**SELECTED EXCERPT**
Overview
- The IMF cautions that AI-fueled market euphoria has pushed risk-asset prices beyond fundamentals and says a shock could endanger equity at roughly 10% of U.S. banks and 30% of European banks, with shadow‑bank exposures amplifying systemic risk.
- Venture funding into AI startups in 2025 is reported at about $192.7 billion and OpenAI’s valuation hit $500 billion, as prominent investors including Paul Tudor Jones and David Einhorn draw parallels to late‑1990s bubble dynamics.
- Goldman Sachs counters that the cycle is still early, arguing current infrastructure spending is justified by prospective multi‑trillion productivity gains, with U.S. AI investment estimated at under 1% of GDP compared with higher shares in past tech build‑outs.
- Power demands from planned projects are enormous—reports cite data‑center plans requiring around 10 gigawatts and a Meta site targeting 2 GW—while Oracle outlines a supercomputer effort linking 800,000 GPUs beginning in 2026, underscoring continued build‑out.
- Analyses highlight mounting real‑economy pressures, with data centers consuming up to 39% of electricity in some U.S. states and local prices doubling since 2020 in heavy build regions, even as an MIT‑cited survey found 95% of organizations report no measurable AI ROI.

**EXERCISE DATA**
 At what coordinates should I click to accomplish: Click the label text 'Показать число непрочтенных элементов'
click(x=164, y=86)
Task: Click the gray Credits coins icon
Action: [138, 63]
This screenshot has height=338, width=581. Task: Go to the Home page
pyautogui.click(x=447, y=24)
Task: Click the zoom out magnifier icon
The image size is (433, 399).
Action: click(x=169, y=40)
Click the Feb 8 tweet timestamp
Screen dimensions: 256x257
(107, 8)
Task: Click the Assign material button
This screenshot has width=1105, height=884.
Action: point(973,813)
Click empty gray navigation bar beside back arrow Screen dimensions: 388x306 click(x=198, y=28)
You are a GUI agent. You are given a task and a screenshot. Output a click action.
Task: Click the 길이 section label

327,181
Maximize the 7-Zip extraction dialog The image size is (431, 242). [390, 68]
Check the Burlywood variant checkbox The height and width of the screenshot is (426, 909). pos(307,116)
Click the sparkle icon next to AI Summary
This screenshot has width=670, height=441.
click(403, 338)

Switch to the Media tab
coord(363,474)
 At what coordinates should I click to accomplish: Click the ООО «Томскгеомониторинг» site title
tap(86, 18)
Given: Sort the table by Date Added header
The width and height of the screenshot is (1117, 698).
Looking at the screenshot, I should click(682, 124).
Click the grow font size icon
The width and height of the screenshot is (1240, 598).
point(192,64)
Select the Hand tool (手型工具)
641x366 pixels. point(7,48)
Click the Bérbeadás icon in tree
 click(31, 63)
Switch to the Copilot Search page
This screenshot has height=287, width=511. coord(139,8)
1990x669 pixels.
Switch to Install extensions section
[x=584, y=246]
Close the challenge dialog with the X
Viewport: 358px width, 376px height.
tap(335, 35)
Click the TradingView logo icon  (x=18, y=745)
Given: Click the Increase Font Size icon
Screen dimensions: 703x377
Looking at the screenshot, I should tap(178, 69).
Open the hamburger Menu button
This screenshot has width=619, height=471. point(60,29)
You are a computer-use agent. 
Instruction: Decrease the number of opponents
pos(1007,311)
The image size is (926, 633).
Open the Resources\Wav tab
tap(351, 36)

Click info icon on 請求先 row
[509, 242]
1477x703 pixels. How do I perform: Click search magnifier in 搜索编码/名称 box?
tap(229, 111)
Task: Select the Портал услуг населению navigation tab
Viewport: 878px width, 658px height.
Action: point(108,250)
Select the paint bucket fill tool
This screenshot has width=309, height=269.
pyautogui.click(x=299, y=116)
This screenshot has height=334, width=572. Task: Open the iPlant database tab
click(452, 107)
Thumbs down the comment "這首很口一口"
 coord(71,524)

**EXPLORE THE MATERIAL**
1. In the AI market overview, rewrite the paragraph that begins "Goldman Sachs counters" as a short list that keeps its main facts.
2. Copy the AI market overview word for word, from "- Goldman Sachs" to "past tech build‑outs.", inclusive.

**LIST OF ANSWERS**
1.
- Goldman Sachs says the AI cycle is still early.
- It argues that current infrastructure spending is justified by expected multi-trillion productivity gains.
- U.S. AI investment is estimated at under 1% of GDP, a smaller share than in past tech build-outs.

2.
- Goldman Sachs counters that the cycle is still early, arguing current infrastructure spending is justified by prospective multi‑trillion productivity gains, with U.S. AI investment estimated at under 1% of GDP compared with higher shares in past tech build‑outs.